Character Analysis
Driblette is the director of The Courier's Tragedy and an expert on the play. He also stars as Gennaro, the character that ultimately gets revenge against the usurping Duke Angelo of Squagmalia.
After seeing the play, Oedipa goes to ask Driblette about the play's reference to Tristero. As he changes out of his Gennaro costume and showers, Driblette tries to tell her that his imagined version of the play is more important than the text itself, and that Oedipa (who he thinks is a literary scholar) should not read too much into it. He tells her, "You could waste your life that way and never touch the truth" (3.170). This turns out to be very good advice.
Later, Oedipa is troubled by the fact that Driblette seems to know things he shouldn't. For example, the book from which he claims to have taken the play doesn't actually reference Tristero, so it seems that he wrote the line in himself. The way that Driblette depicts the Tristero attack on stage also closely resembles real-life attacks Oedipa discovers, and she isn't sure if it is a coincidence.
Unfortunately, Oedipa never gets the chance to clarify any of this with Driblette, because he kills himself by walking into the Pacific Ocean, an act he hints at the first time that they met:
"If I were to dissolve in here, be washed down the drain into the Pacific, what you saw tonight would vanish too." (3.169)

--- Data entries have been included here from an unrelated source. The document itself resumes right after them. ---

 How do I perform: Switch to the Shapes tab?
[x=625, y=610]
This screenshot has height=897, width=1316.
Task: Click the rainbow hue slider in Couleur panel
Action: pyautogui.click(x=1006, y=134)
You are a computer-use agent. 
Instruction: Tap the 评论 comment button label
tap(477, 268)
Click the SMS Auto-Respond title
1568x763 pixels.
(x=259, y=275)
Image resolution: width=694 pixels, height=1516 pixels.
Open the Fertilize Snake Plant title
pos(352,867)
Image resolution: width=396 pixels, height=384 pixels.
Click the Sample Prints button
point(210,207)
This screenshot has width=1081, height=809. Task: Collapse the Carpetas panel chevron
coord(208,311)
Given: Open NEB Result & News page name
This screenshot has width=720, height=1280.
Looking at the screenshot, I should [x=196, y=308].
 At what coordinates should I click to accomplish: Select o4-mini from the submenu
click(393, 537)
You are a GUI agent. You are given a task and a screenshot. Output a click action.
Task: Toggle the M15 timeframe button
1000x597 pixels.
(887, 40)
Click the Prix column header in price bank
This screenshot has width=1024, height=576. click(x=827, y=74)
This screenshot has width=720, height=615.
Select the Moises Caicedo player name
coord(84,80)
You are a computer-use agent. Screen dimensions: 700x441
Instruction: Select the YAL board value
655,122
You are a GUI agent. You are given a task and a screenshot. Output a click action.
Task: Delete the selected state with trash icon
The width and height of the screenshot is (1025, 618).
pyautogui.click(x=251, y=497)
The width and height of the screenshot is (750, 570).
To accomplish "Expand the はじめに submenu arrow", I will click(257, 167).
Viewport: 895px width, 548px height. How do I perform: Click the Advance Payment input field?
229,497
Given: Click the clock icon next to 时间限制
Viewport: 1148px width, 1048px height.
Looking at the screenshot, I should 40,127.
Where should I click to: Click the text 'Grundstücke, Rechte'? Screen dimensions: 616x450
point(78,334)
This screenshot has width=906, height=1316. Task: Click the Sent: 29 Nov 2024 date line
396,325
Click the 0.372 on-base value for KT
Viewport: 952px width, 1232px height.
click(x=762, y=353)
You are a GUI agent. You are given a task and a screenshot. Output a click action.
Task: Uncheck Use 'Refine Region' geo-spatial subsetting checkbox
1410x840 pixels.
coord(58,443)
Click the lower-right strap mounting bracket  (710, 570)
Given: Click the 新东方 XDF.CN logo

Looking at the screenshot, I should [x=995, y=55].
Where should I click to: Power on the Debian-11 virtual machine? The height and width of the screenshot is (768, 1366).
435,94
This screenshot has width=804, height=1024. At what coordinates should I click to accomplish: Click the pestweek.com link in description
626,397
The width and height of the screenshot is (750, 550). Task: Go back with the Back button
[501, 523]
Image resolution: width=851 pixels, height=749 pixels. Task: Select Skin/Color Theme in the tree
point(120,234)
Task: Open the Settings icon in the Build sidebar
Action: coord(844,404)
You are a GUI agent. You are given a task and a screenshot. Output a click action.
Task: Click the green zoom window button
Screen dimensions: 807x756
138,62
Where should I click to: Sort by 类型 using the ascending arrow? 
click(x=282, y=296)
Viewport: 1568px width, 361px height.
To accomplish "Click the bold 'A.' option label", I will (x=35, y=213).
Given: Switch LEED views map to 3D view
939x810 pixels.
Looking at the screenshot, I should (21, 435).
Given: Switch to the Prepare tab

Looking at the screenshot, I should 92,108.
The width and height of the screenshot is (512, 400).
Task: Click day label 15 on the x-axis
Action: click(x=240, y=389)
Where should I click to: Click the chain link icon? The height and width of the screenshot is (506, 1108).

Like a bunch of characters in the novel, Driblette seems to offer Oedipa good leads, but the leads vanish when Driblette kills himself, and Oedipa is left with just a "dribbling" of clues. Since Driblette thinks Oedipa is a literary scholar, it is also easy to read him as a metafictional device through which Pynchon can speak to the critics who will later approach his work… don't look too closely for meaning here, guys.